My father took me quail hunting, pheasant hunting, duck hunting, deer hunting. I was a fine shot with a .22 caliber rifle. But on most hunting trips I was the human equivalent of a hunting dog. Flush 'em and fetch 'em. When we spent part of our summers at my grandfather's cabin up Mt Aire, We went porcupine hunting. That's when I got to fire the .22 for real and I was a damn fine shot. So was my mother. On dull days at the cabin, we would take target practice with tin cans. I was always fiercely competitive. Whatever I set my mind to, I got good at.

Later, in my teens, guys trying to impress me would take me shooting, and were always shocked that I could handle a gun as well as they, and was almost always a better shot. Such is the cocky chauvinism of boys.

13 comments:

Bubs said...

What a great story. I'd love to see that picture. I've always thought it was good for a dad to teach his daughter to shoot.

My youngest has refused to learn how to shoot, but my bride and my eldest are both good shots. We've never shot rats at a dump though.

Anita said...

yes, you should post the picture on the blog, it would cool to see!

it's such a non-gun culture here. i work with a guy from washington state, and he always tells me about how in the summer he and his kids and his wife hang out in the back yard shooting stuff. when he first told me about that i was really shocked that people used guns for plain old enjoyment. he looked at me like i was a crazy person, or, maybe, just a crazy east-coast liberal, i don't know.

i am not against guns per se. i just don't understand the reasons why your typical average person would want or need one. i guess it is how you grow up. i don't know.

BUT it's always nice to hear a story about a young girl (or woman) being better at something that boys are "supposed" to be better at !!!

Utah Savage said...

I have a friend with a scanner.
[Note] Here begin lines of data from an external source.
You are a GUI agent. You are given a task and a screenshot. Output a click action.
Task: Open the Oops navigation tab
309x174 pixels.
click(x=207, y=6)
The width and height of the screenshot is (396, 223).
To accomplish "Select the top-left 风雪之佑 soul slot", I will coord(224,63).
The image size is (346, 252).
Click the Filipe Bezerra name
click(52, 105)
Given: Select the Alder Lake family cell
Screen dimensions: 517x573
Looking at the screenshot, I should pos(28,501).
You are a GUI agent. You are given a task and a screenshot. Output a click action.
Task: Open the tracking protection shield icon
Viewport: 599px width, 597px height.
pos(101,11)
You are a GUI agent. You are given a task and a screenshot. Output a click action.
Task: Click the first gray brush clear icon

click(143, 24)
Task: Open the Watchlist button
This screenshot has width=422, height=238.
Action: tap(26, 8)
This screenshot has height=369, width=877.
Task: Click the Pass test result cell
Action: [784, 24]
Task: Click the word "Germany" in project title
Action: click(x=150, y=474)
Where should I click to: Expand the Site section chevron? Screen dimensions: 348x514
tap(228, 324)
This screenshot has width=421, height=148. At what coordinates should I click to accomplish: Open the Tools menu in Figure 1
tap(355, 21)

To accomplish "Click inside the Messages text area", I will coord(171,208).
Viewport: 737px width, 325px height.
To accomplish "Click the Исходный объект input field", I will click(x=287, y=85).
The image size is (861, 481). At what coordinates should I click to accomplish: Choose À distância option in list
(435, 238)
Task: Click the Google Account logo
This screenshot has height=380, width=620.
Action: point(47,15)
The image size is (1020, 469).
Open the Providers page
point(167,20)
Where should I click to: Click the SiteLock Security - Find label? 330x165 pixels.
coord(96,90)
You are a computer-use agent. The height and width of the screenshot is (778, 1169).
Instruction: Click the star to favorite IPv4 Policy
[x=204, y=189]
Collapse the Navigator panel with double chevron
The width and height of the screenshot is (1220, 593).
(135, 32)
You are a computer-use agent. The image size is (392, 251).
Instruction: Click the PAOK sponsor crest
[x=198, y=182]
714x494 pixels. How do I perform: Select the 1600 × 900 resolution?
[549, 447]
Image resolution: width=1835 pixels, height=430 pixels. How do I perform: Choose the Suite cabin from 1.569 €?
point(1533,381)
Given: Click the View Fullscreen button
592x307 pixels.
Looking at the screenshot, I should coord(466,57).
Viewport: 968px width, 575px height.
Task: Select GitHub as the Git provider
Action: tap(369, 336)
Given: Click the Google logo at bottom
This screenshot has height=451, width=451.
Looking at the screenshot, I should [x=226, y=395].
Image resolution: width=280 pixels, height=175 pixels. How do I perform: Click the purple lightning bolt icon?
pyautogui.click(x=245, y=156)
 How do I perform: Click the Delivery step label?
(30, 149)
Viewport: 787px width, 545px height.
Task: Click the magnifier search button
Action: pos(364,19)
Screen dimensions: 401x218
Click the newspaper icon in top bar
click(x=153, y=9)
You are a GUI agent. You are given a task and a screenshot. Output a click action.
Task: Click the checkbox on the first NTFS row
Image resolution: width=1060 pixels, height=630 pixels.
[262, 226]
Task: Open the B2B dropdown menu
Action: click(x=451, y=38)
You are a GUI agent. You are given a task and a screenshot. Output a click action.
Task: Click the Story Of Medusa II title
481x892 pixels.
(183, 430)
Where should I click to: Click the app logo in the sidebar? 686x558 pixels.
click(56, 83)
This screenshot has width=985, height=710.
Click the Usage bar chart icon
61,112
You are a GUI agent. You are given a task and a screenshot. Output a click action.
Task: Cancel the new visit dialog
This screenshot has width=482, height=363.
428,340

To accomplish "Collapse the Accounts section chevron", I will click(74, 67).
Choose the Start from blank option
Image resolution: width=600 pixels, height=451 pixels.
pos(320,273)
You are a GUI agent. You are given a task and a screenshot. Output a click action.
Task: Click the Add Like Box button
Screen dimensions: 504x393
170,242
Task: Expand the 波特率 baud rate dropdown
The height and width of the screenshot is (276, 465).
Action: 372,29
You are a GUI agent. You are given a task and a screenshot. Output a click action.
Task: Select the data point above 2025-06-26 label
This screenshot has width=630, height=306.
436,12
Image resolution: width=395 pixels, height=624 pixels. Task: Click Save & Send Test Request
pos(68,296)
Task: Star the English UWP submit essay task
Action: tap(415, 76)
I'll try to talk her into scanning some of the better, more interesting photos of my weird childhood. This one is definitely one of the stranger ones.

Randal Graves said...

The only time I ever fired a gun was when I was in the boy scouts.

*pauses for the inevitable flood of jokes*

Other than that, I've never been around guns nor had an interest in them. But my gender will always be better at war, so nyah nyah nyah!

Wait.

DivaJood said...

Terrific story. Cocky chauvinism indeed. I learned to shoot when I was at overnight camp in Winter, Wisconsin, at Camp Chickagamee. And, I don't much like guns any longer.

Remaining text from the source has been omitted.